Ayrıca Konya yolundan gelen tüm araçlar (otobüs, dolmuş ve şehirlerarası otobüsler)Ufuk Üniversitesi’nden geçerek Çukurambar’a gidiyorlar. Yolun dar olması çamur ve çukurların olması nedeni ile trafik çok zor ilerliyor. Özellikle sabah ve akşam saatlerinde bu problem çok hissediliyor.
Nurdan ERGÜN
Hafiflik
BU ne öyle! M.G. adlı başkan, Cinnah Caddesi’ne ’dönerci’ heykeli diktirecekmiş?

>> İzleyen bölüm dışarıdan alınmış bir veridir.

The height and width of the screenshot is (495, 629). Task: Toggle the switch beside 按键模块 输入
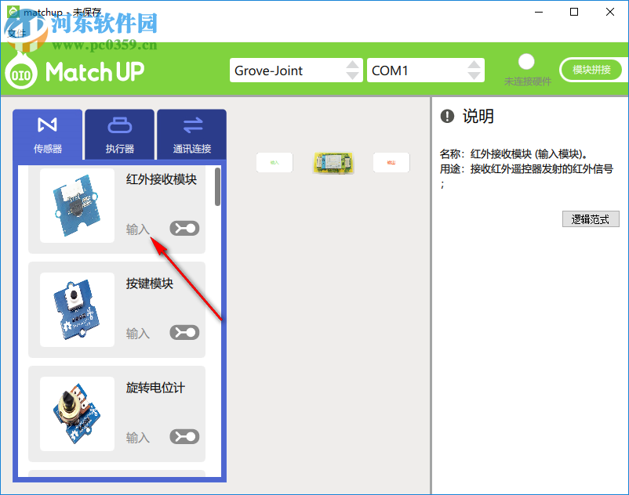click(x=184, y=332)
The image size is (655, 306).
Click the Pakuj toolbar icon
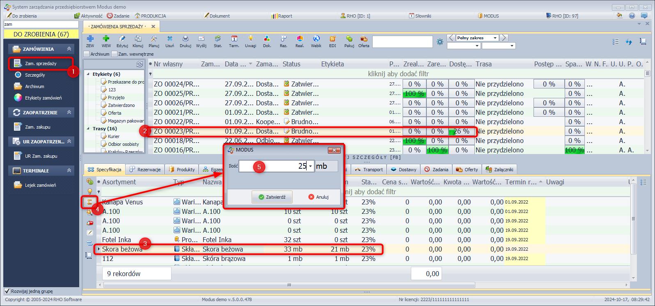point(349,39)
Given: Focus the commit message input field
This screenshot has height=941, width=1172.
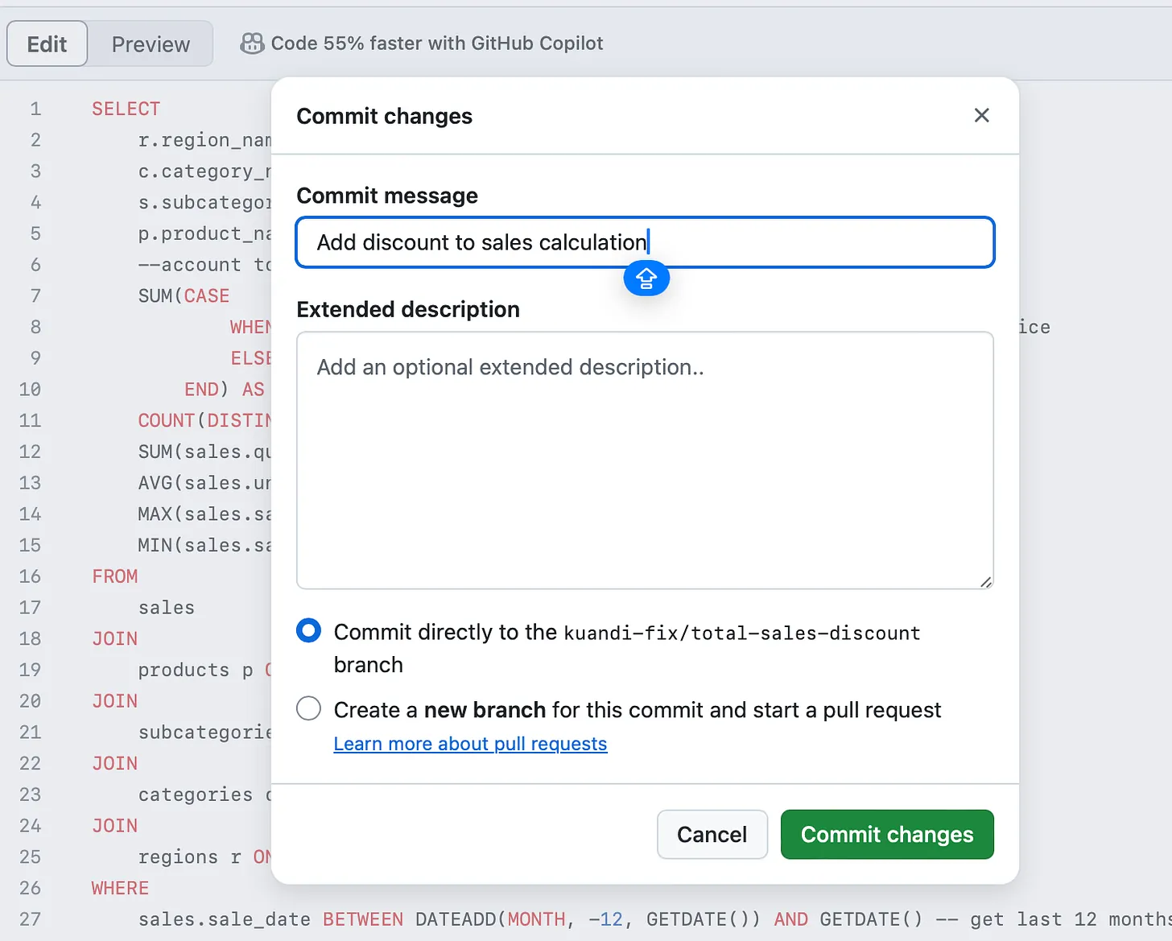Looking at the screenshot, I should pyautogui.click(x=646, y=242).
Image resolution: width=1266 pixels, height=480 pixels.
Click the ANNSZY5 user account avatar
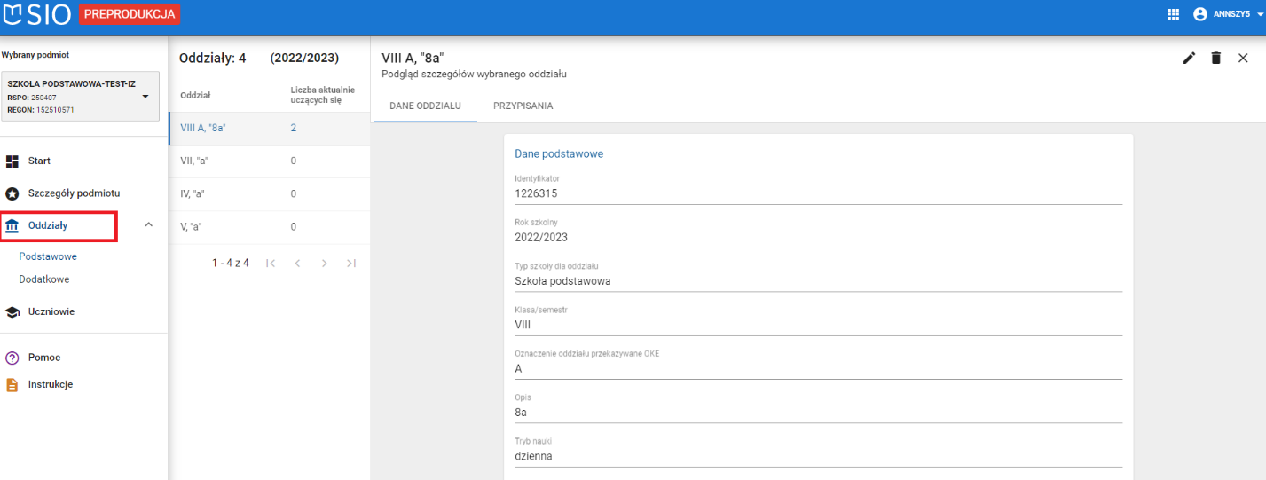pyautogui.click(x=1200, y=14)
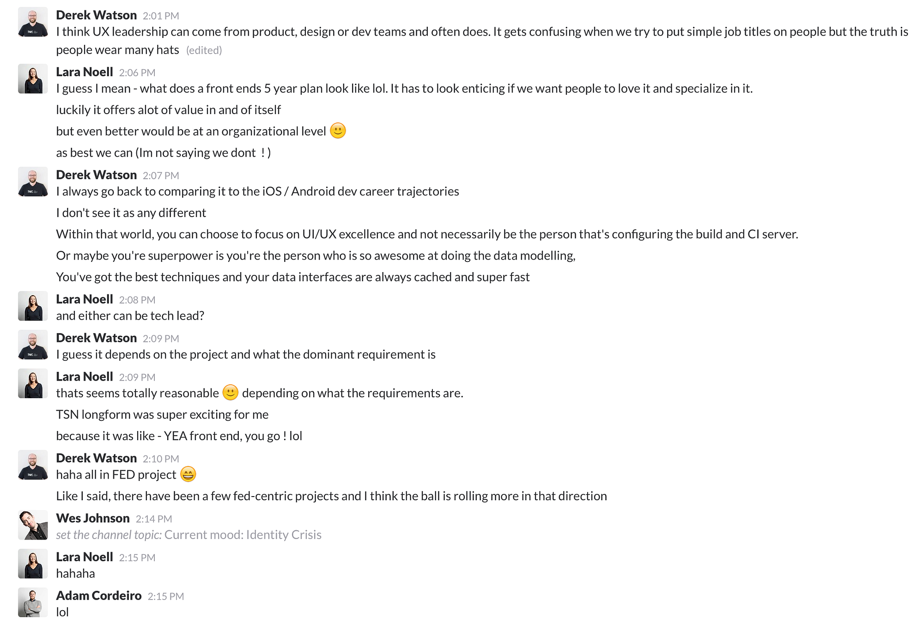The height and width of the screenshot is (625, 924).
Task: Click the smiley emoji after "totally reasonable"
Action: point(230,393)
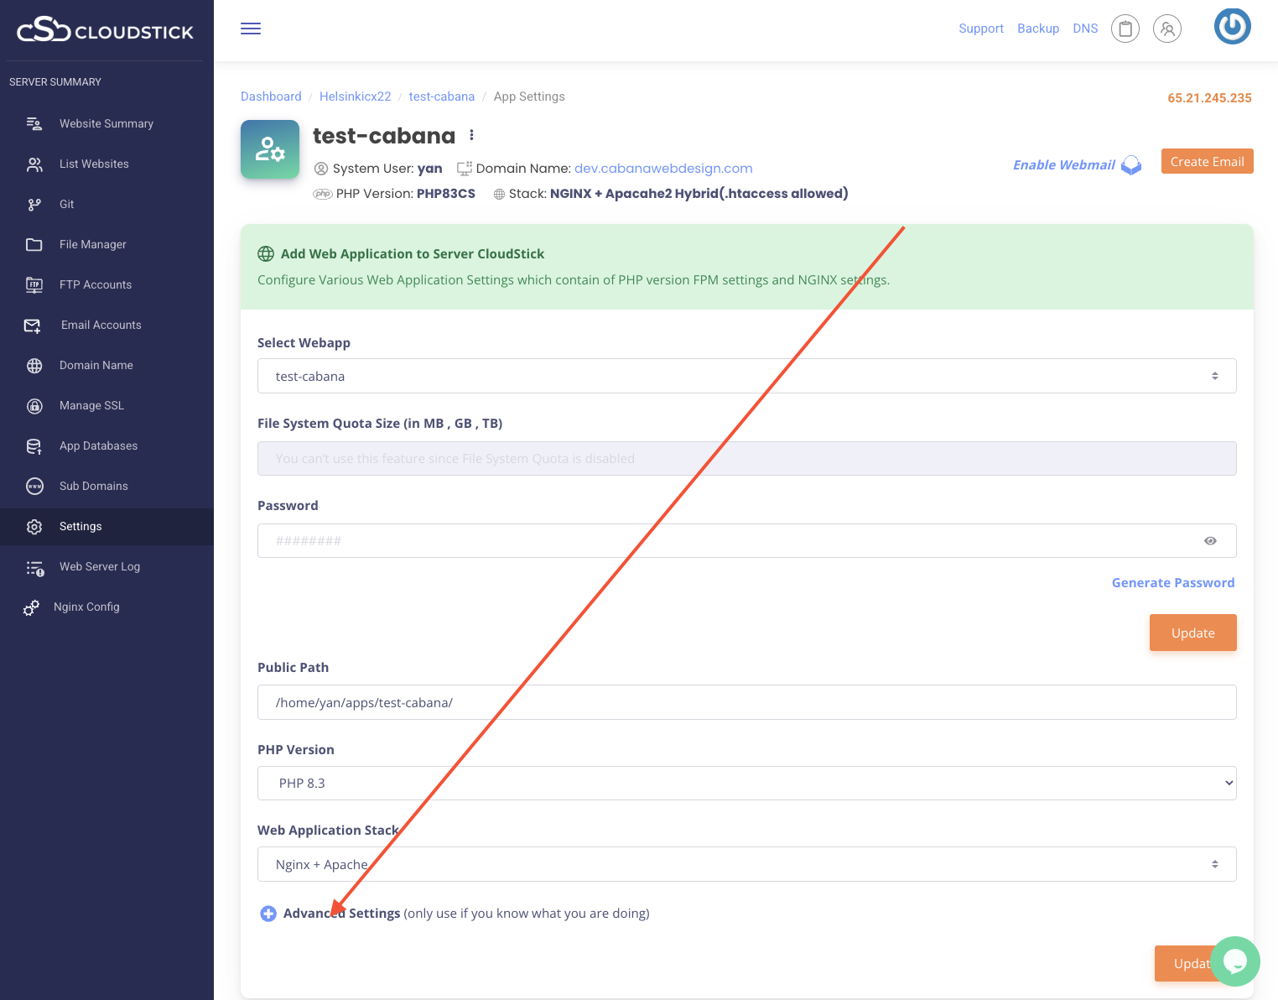Click the clipboard icon in the header
Screen dimensions: 1278x1000
click(x=1125, y=28)
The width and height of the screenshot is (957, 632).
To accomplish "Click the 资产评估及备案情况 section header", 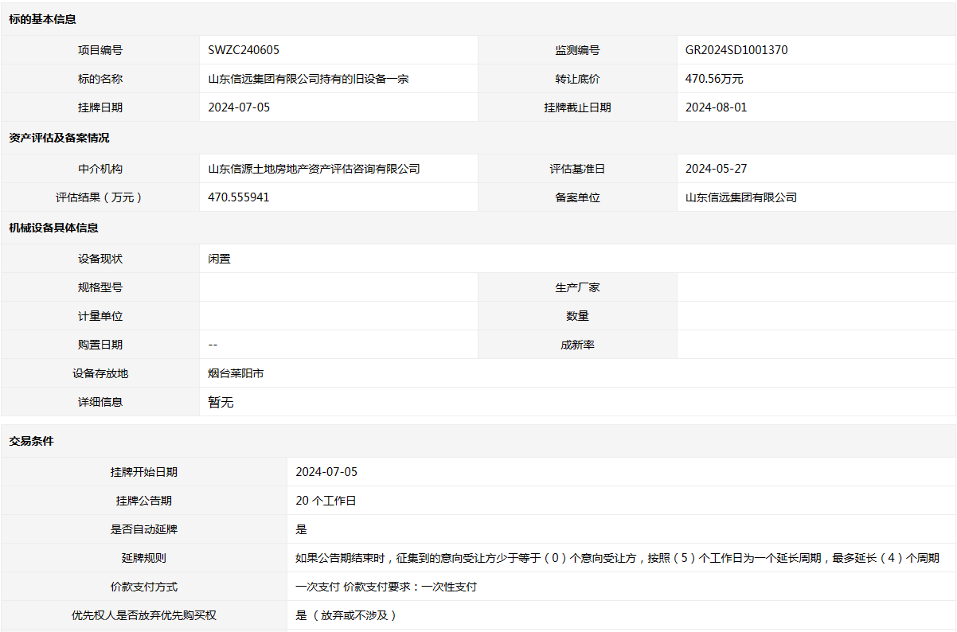I will [59, 138].
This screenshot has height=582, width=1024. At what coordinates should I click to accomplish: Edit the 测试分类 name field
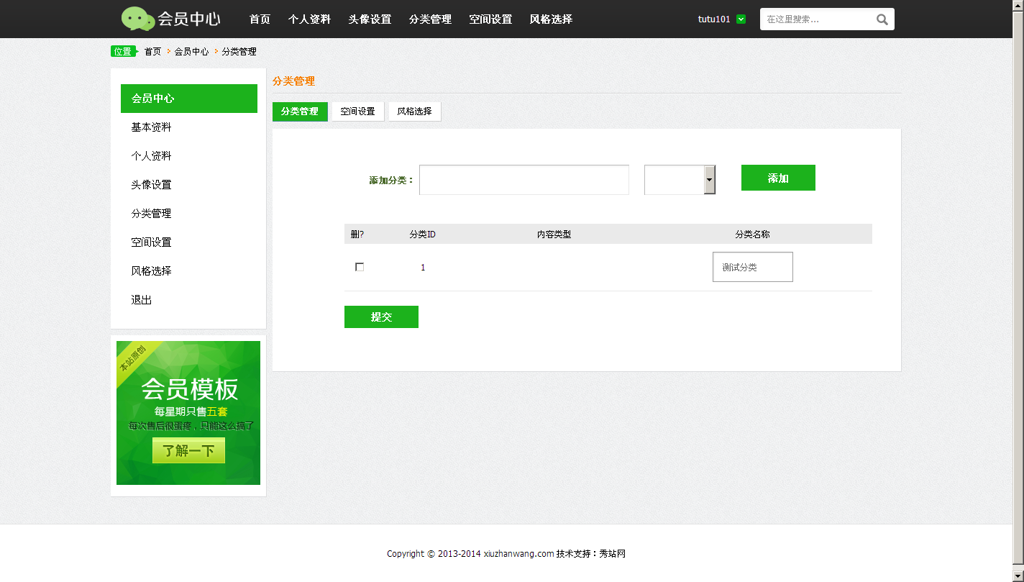[x=752, y=267]
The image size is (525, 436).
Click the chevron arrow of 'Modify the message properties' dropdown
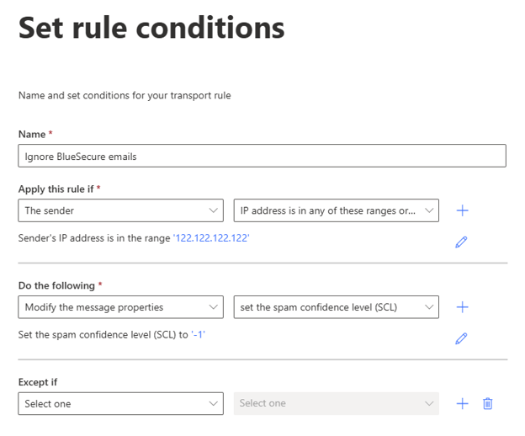[x=214, y=307]
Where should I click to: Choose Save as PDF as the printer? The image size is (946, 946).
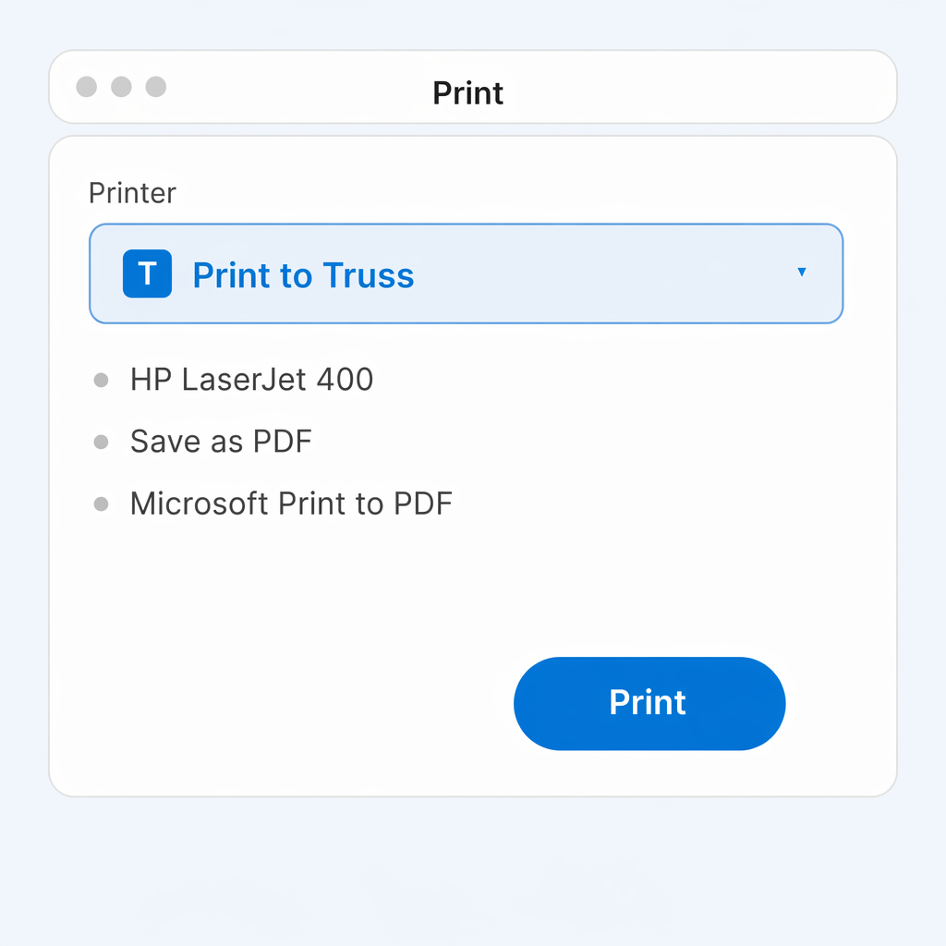point(221,442)
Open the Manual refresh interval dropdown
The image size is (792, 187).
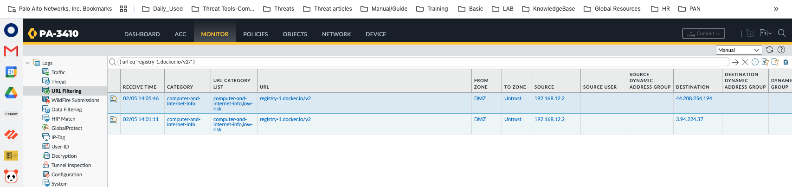coord(739,50)
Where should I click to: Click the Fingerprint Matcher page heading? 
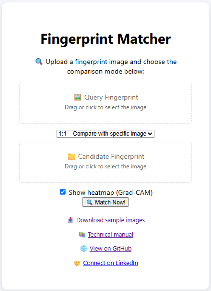point(106,39)
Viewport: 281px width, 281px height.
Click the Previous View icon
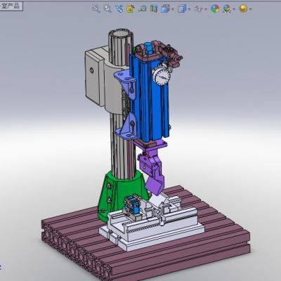pyautogui.click(x=119, y=8)
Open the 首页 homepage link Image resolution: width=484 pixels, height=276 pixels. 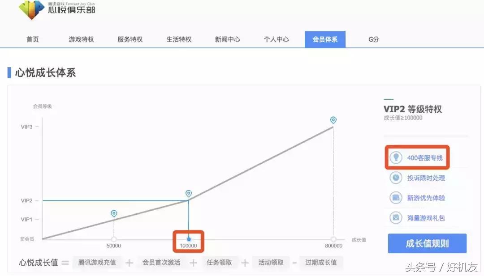[33, 39]
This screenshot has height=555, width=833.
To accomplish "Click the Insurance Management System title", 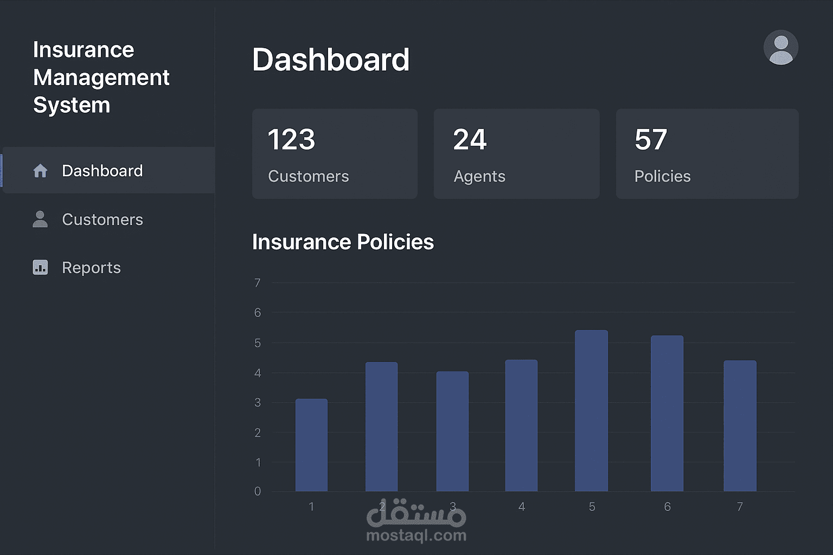I will point(101,77).
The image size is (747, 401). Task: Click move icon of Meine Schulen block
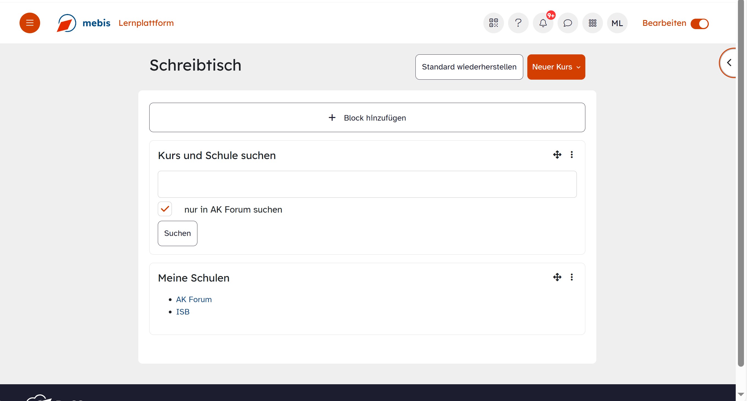(557, 277)
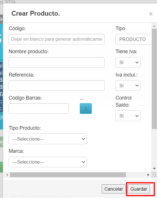Click the horizontal scrollbar right arrow

pyautogui.click(x=148, y=175)
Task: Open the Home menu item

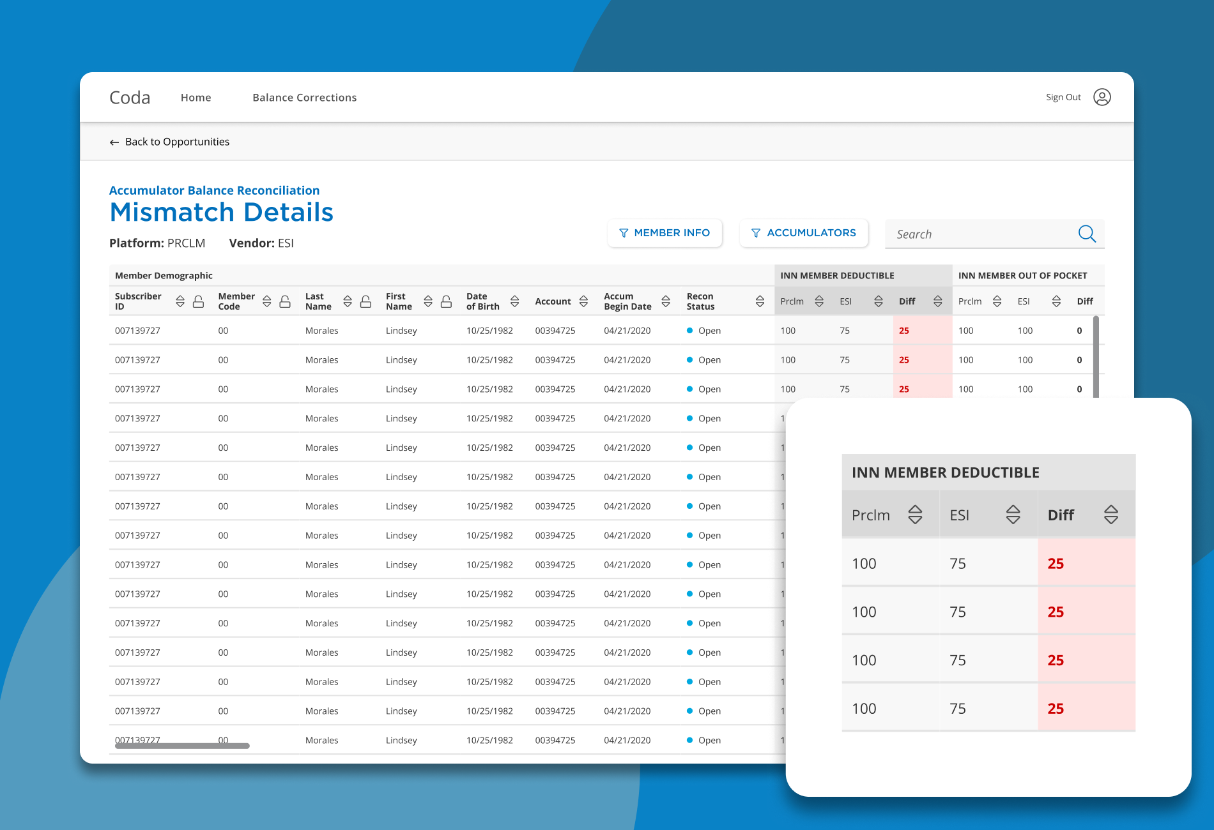Action: (x=196, y=98)
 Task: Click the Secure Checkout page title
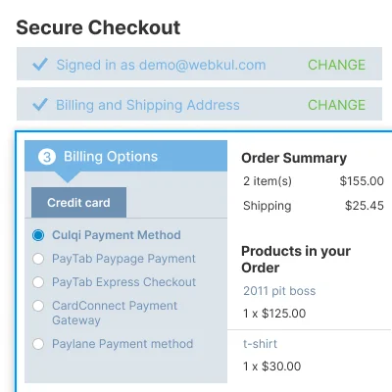pyautogui.click(x=98, y=27)
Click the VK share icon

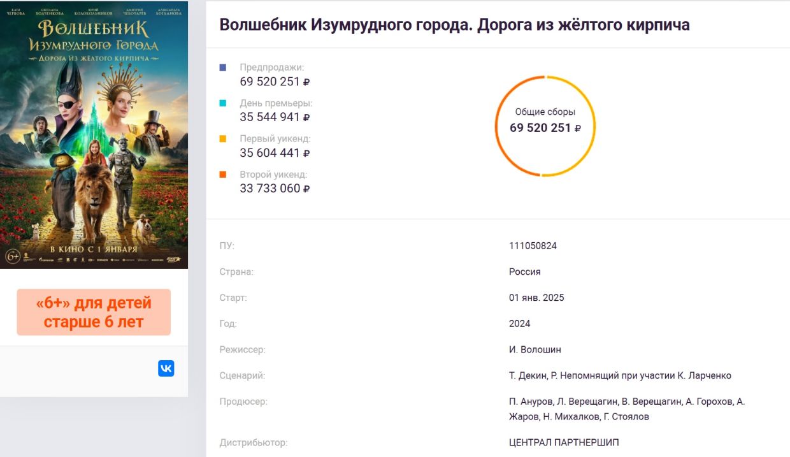[x=166, y=368]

Bu kimse, zamanında "böyle sanatın içine tükürürüm" diye söz sarf etme cüreti ile sanata karşı duruşunu ortaya koymuştu. Her nedense bu başkanın son zamanlarda Cinnah Caddesi’ne ’dönerci’ heykeli diktirmeye yönelik söylemlerine tanık olmaktayız. Bunu E.Ç. adlı yurtsever bir gazeteciye inat ve nispet olarak yapıldığını anlamamak için çok ama çok saf olmak gerekir.
Bu gazetecimiz, yurtsever duruşu ile çocuklarımıza örnek olarak gösterdiğimiz bir kimliktir. Değerli gazetecimize sahip çıkacağımızı ve kendisini; sulu, arabesk kültüre yakın ve yatkın, Çankaya’ya ve Çankaya’ya ’ters’ bakan başkana karşı yedirmeyeceğimizi Çankaya’da oturan birisi olarak ve Çankayalıları temsilen bildirmek isterim.
Çankaya İlköğretim Okulu’na giden iki oğlum var. Bunlardan 13 yaşındaki oğlum, adını rahmetli Uğur Mumcu’dan almıştır. Bu başkan; dönerci heykelini Cinnah Caddesi’ne dikerse, heykele çocuklarımın ’tükürmesini’ asla söylemeyeceğim. Ama... Çocuklarımı bu heykele karşı ’işeteceğimi’ kendisinin açıkça bilmesini iletirim.
Çankaya sahipsiz, Çankayalılar da bu kadar ahmak değildir. Kendisinin sululuğuna da ancak bu yakışır. Anlayacağı dil de budur.
Çok istiyorsa gitsin o heykeli döner hediye ettiği ’Altın Parkı’na veya bu milletin başına musallat olmaya başlığı Keçiören’e diktirsin.
Yeter artık... Ankara bu hafifliği çekmek zorunda değildir.